MT : Au quotidien, c’est tout à fait concret. J’ai vu un jour un type utiliser un pot de peinture blanche avec une perche et un rouleau afin d’écrire son pseudonyme, et je me suis dit, oui, pourquoi ne pas utiliser différemment l’outil et acquérir un autre registre de visibilité. S’il peut le faire, je peux le faire aussi. Mais dans le cadre d’une résidence, la simplicité cache une complexité factuelle. Celle de faire valoir une œuvre précaire en particulier. Il y a tant de projets pour faire « vivre » la rue en recourant au spectaculaire que lorsqu’on veut faire quelque chose qui emprunte la simplicité d’une action non commanditée, cela devient paradoxalement complexe. Une oeuvre vouée à disparaître (par l’usure, le nettoyage, le vandalisme) brouille la question de ce qui est légitimé par le pouvoir et les règles communément admises. Voyant les slogans sur la bibliothèque, par exemple, certains pensaient que c’était un acte de défiance réalisé illégalement. Pour cette raison, ils ont été effacés, sans doute par des travailleurs de la voirie. Effacer toute forme d’expression à cet endroit semblait aller de soi. Faire simple peut donc nécessiter un travail quotidien très lourd, quasi impossible à mettre en place seul. C’est là qu’est intervenu l’accompagnement de l’animateur détaché sur le projet, du personnel du centre d’art, de personnels techniques, etc.

Résidence, territoire

[…] MT : La volonté de s’inscrire sur un territoire défini et la temporalité de résidence étirée m’ont poussé à rompre avec le confort de mes habitudes et, comme le dit Gérard Paris-Clavel, à « travailler l’urgence dans la durée ». […] Mon intention initiale consistait à croiser différents prismes d’analyse d’un territoire pour arriver à une forme, un Tag Clouds [1]. Or,du travail d’investigation a résulté un foisonnement de petites formes concentrées sur un territoire qui leur confère une interdépendance. Chaque proposition a sa propre valeur, mais se construit sur un jeu d’actions et de réactions qui s’enchaînent avec le plus de cohérence et de justesse possible en regard du contexte. Que ce soit avec des banderoles sur le terrain de foot, des slogans sur la bibliothèque, dans les lieux historiques du quartier ou sur des façades d’immeubles, chaque œuvre renseigne en filigrane sur un rapport qui s’est noué au territoire. […] Toute œuvre spontanée dans l’espace urbain va à rebours d’une démarche classique de monstration et de conservation, parce que le propriétaire n’est pas tant la personne qui réalise et qui signe que les gens qui vont vivre avec. Quand est-ce qu’une œuvre de ce type échappe à l’artiste ? Cette question est à redéfinir dans un contexte de résidence. La crainte qu’il peut y avoir pour les acteurs d’un tel projet (artiste, centre d’art, municipalité) est celle d’une instrumentalisation des uns par les autres. Mais à un moment je dois pouvoir laisser le travail échapper à ma maîtrise autant qu’à celle des partenaires, pour qu’il ait une vie propre dans le quartier.
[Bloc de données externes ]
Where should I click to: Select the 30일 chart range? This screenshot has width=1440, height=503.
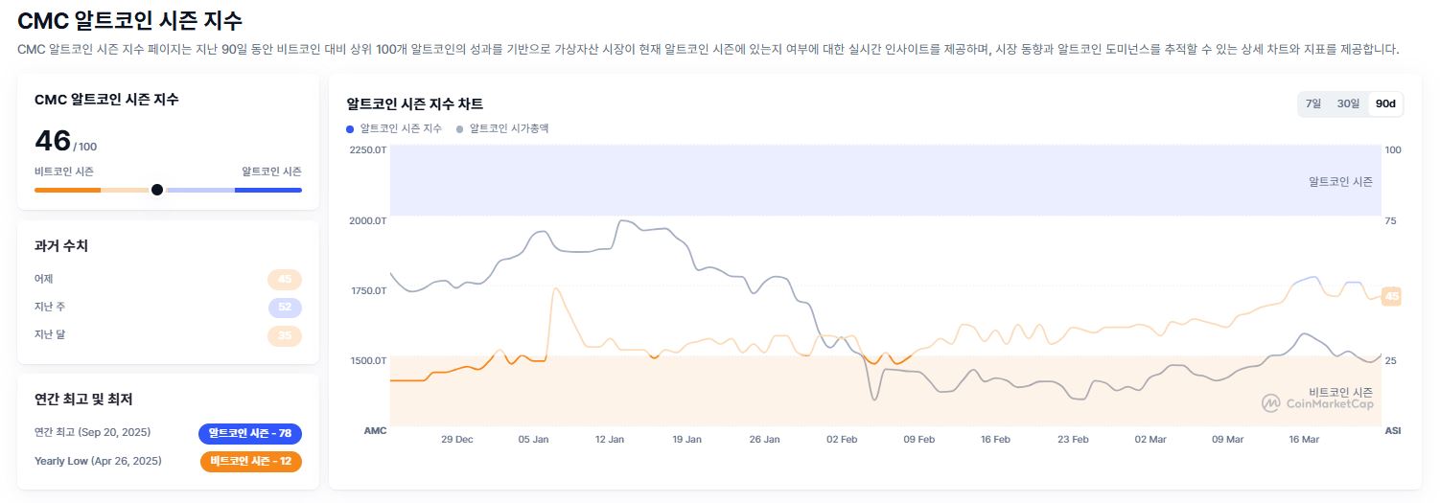point(1348,103)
[…] CP : Il est important de rappeler que ce n’est pas à l’artiste de tout faire. Un projet tel que Place publique résulte d’un tissu de compétences et d’expériences complémentaires : celles de l’artiste, du centre d’art et du centre d’animation. Chaque acteur investit le champ professionnel pour lequel il a une intelligence de travail. L’artiste n’est pas une plus-value ou un faire-valoir.

    [1] Traduction formelle d’un all-over de graffitis sous forme d’un nuage de mots-clés comme on en trouve sur le Web.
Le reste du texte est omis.